Data to process

============================================================

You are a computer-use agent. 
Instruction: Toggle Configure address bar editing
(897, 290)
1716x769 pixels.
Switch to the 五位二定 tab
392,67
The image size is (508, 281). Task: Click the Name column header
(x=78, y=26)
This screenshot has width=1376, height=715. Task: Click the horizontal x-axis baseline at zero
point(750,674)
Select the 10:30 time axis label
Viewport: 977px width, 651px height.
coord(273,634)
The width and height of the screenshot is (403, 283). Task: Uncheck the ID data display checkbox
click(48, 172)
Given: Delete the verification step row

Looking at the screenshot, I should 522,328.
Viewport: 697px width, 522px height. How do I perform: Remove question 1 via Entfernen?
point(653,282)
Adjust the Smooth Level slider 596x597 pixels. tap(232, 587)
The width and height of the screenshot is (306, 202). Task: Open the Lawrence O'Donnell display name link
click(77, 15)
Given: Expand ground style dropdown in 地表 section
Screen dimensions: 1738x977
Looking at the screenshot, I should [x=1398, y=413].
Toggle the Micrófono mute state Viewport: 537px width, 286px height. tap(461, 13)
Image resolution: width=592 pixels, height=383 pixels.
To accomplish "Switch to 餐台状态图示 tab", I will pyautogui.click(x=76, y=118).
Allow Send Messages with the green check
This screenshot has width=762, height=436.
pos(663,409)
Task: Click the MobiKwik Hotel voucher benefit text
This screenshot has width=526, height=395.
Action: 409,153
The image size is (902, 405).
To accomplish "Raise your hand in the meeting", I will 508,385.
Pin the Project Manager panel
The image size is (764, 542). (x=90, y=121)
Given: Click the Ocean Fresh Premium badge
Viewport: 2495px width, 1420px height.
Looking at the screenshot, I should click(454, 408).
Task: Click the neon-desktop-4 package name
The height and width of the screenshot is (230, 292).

============================================================

Reproduce the data in its entirety. Keep every character unchanged.

Result of the task
You are a computer-use agent. 
Instruction: Toggle Configure address bar editing
(897, 290)
1716x769 pixels.
Switch to the 五位二定 tab
392,67
The image size is (508, 281). Task: Click the Name column header
(x=78, y=26)
This screenshot has width=1376, height=715. Task: Click the horizontal x-axis baseline at zero
point(750,674)
Select the 10:30 time axis label
Viewport: 977px width, 651px height.
coord(273,634)
The width and height of the screenshot is (403, 283). Task: Uncheck the ID data display checkbox
click(48, 172)
Given: Delete the verification step row

Looking at the screenshot, I should 522,328.
Viewport: 697px width, 522px height. How do I perform: Remove question 1 via Entfernen?
point(653,282)
Adjust the Smooth Level slider 596x597 pixels. tap(232, 587)
The width and height of the screenshot is (306, 202). Task: Open the Lawrence O'Donnell display name link
click(77, 15)
Given: Expand ground style dropdown in 地表 section
Screen dimensions: 1738x977
Looking at the screenshot, I should [x=1398, y=413].
Toggle the Micrófono mute state Viewport: 537px width, 286px height. tap(461, 13)
Image resolution: width=592 pixels, height=383 pixels.
To accomplish "Switch to 餐台状态图示 tab", I will pyautogui.click(x=76, y=118).
Allow Send Messages with the green check
This screenshot has width=762, height=436.
pos(663,409)
Task: Click the MobiKwik Hotel voucher benefit text
This screenshot has width=526, height=395.
Action: 409,153
The image size is (902, 405).
To accomplish "Raise your hand in the meeting", I will 508,385.
Pin the Project Manager panel
The image size is (764, 542). (x=90, y=121)
Given: Click the Ocean Fresh Premium badge
Viewport: 2495px width, 1420px height.
Looking at the screenshot, I should click(454, 408).
Task: Click the neon-desktop-4 package name
The height and width of the screenshot is (230, 292).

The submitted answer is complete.